Task:
Copy, word for word, the lines below from the one containing "Instruction: Click Change" up to and including the one containing "You are a computer-use agent. This", with pictures left out.

Dataset records:
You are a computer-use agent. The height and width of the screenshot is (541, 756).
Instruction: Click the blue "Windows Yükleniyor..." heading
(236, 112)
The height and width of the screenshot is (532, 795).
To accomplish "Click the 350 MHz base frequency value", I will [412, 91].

---

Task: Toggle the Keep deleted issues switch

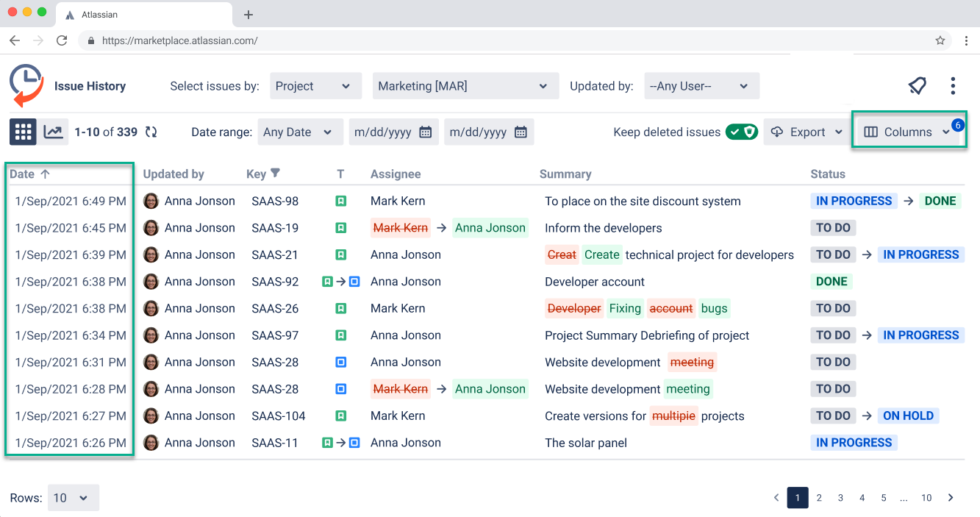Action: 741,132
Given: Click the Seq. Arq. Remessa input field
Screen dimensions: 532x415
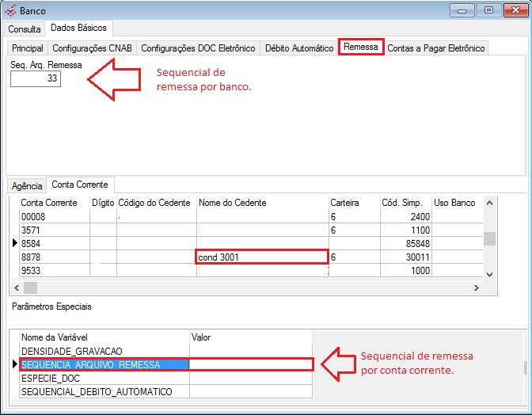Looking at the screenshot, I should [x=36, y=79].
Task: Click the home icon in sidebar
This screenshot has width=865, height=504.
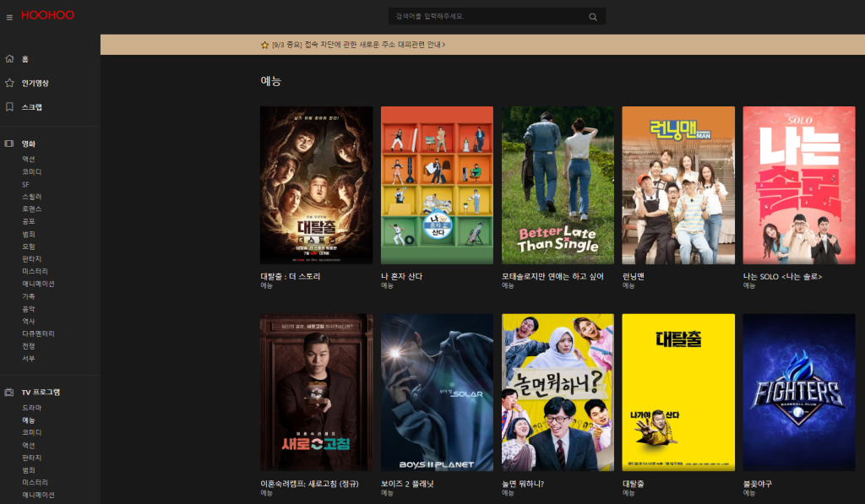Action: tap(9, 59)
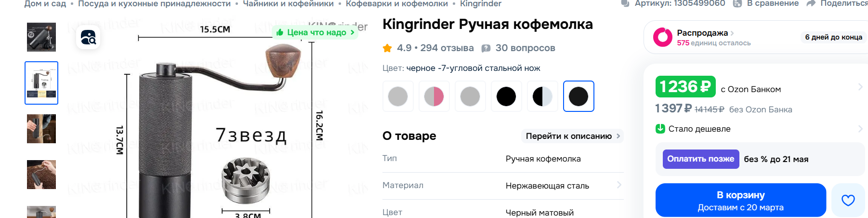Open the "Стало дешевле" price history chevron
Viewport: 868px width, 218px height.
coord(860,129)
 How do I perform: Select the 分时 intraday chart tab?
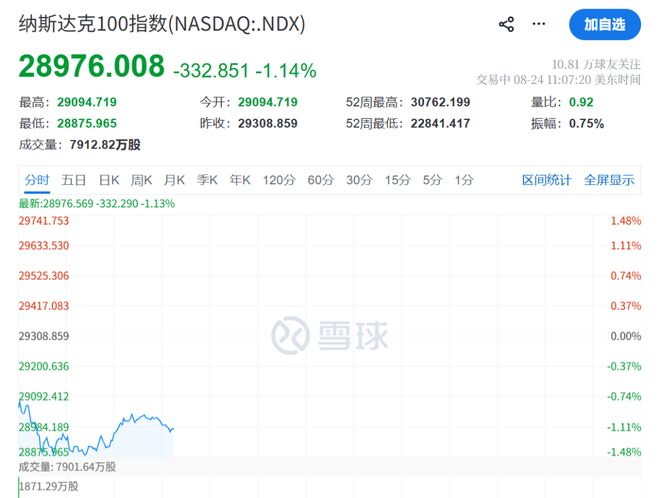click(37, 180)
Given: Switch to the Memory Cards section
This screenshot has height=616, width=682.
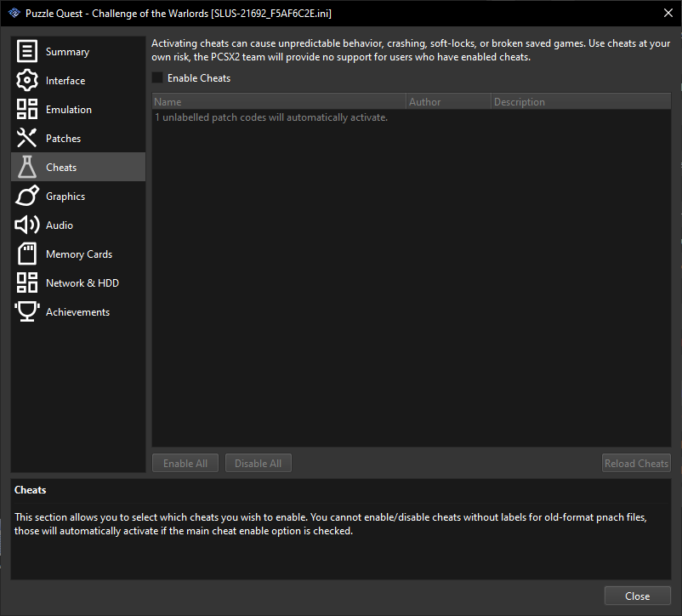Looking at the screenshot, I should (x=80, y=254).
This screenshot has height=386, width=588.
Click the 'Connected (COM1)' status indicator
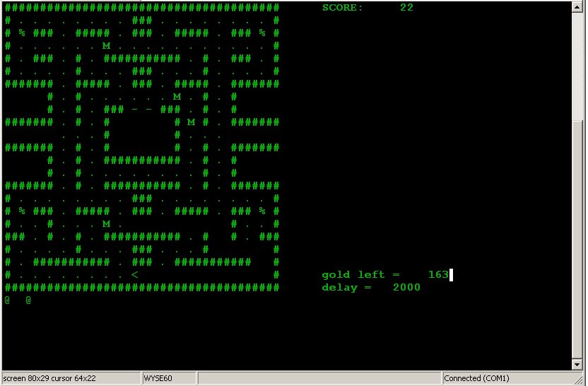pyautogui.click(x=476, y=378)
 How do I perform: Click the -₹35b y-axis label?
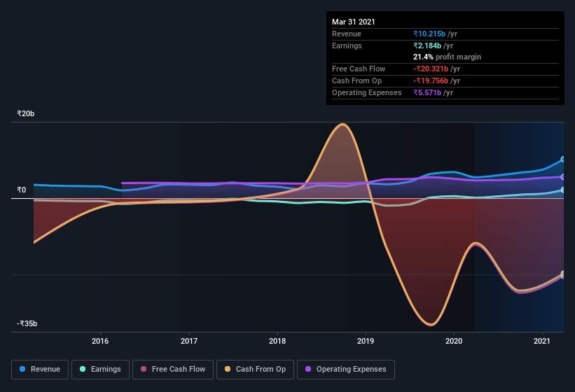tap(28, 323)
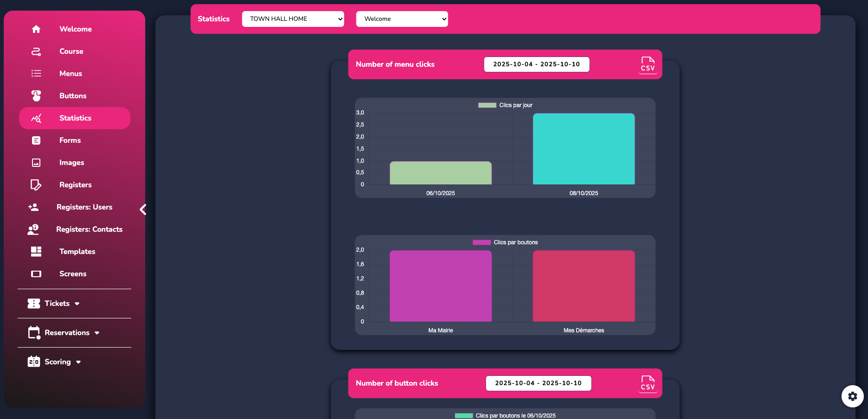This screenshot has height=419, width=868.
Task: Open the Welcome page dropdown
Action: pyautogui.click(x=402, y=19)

==

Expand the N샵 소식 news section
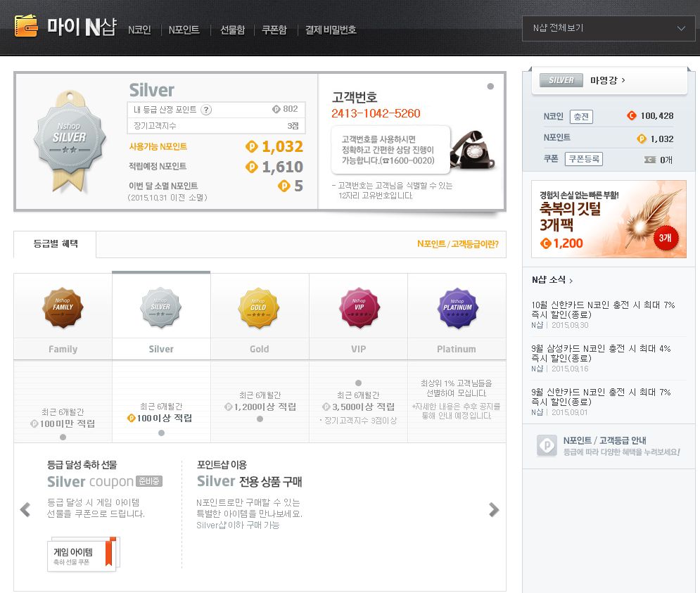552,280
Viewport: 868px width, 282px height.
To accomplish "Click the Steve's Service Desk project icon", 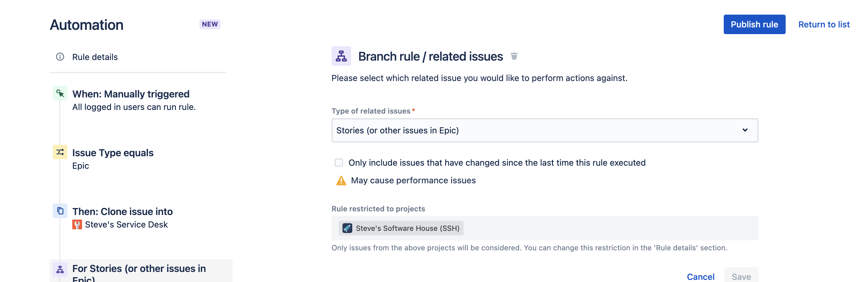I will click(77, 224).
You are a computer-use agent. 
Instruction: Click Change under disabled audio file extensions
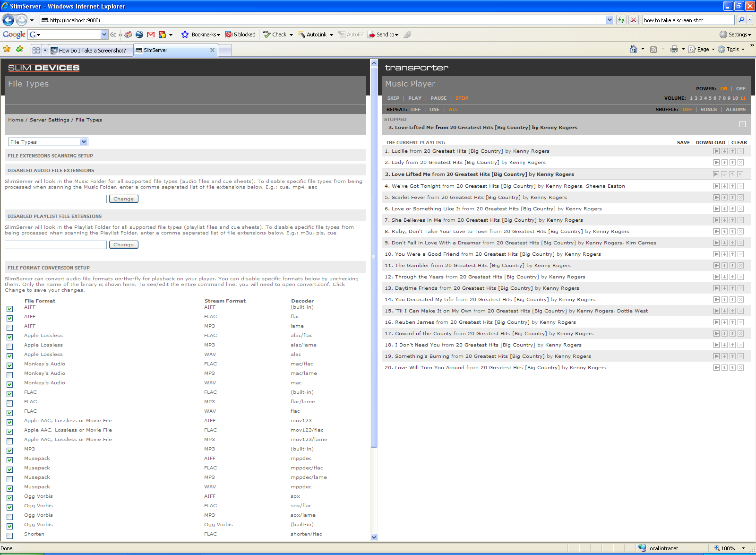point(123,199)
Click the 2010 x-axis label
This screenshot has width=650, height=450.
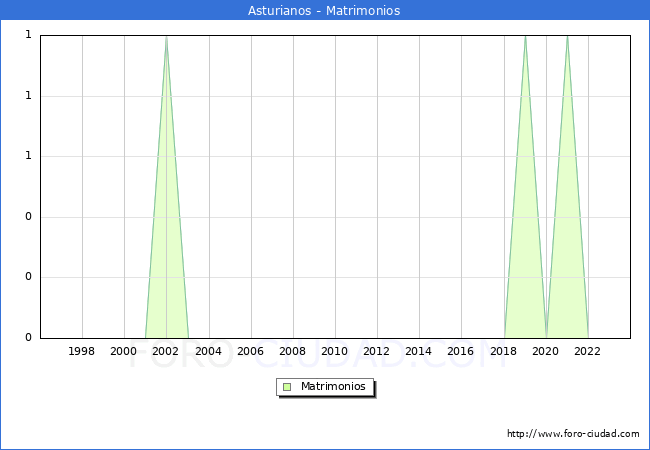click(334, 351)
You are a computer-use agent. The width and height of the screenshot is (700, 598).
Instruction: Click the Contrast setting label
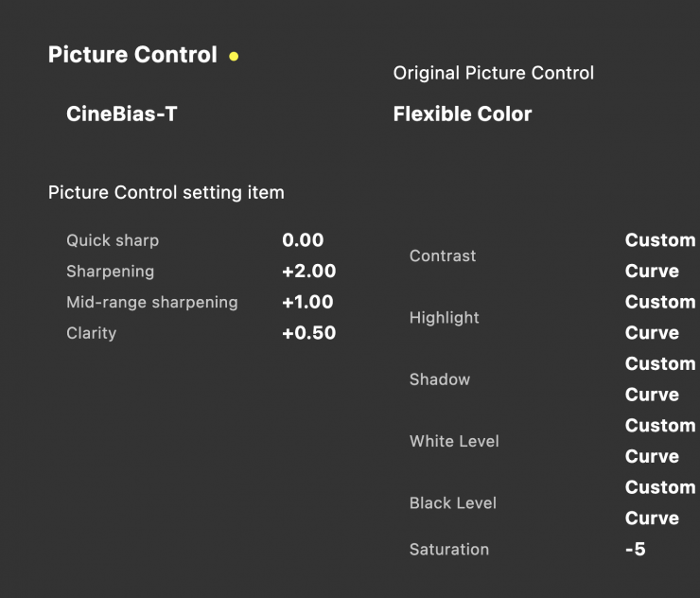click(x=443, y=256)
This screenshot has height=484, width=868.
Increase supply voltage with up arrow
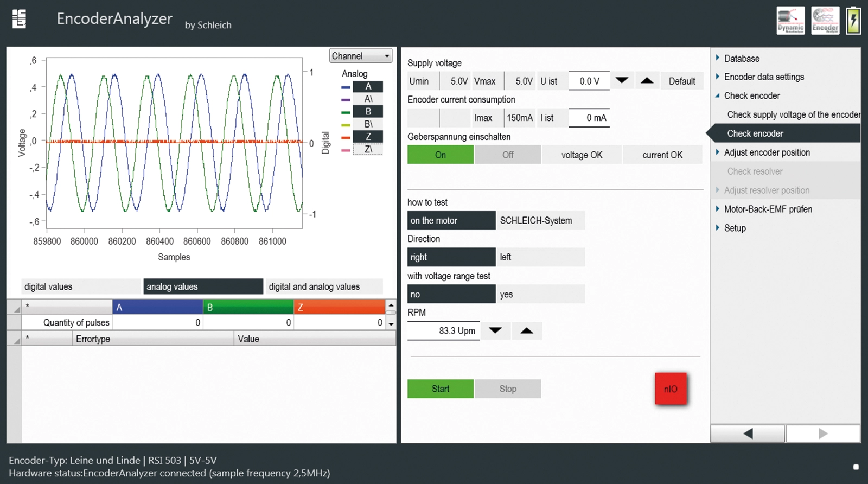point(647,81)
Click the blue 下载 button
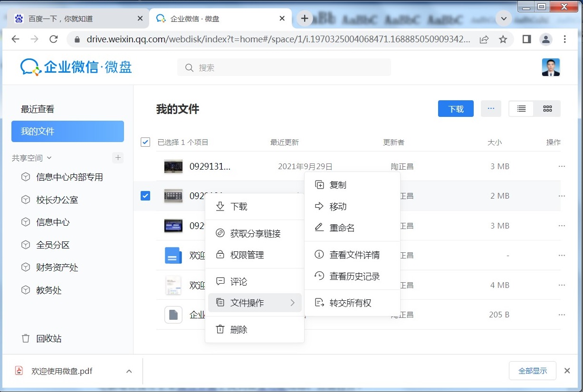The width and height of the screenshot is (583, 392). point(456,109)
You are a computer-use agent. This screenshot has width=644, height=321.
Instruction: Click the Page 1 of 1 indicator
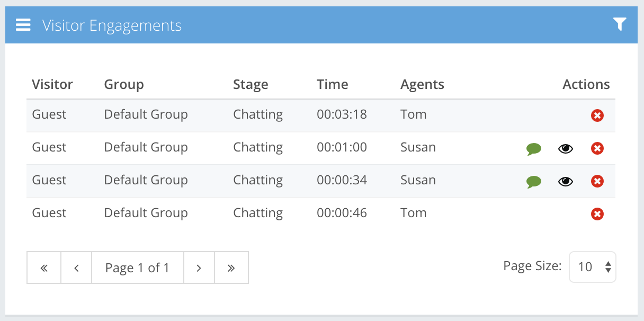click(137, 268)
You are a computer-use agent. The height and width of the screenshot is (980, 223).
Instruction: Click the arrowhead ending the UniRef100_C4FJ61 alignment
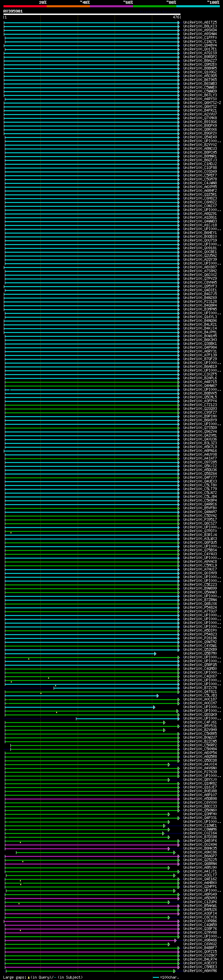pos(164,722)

Expected output:
Instruction: Click Change under disabled audio file extensions
point(123,199)
Click the 2010 x-axis label
This screenshot has width=650, height=450.
click(334, 351)
You are a computer-use agent. The width and height of the screenshot is (700, 598).
Instruction: Click the Contrast setting label
click(x=443, y=256)
This screenshot has height=484, width=868.
Increase supply voltage with up arrow
point(647,81)
Click the blue 下载 button
The width and height of the screenshot is (583, 392). point(456,109)
You are a computer-use agent. This screenshot has width=644, height=321.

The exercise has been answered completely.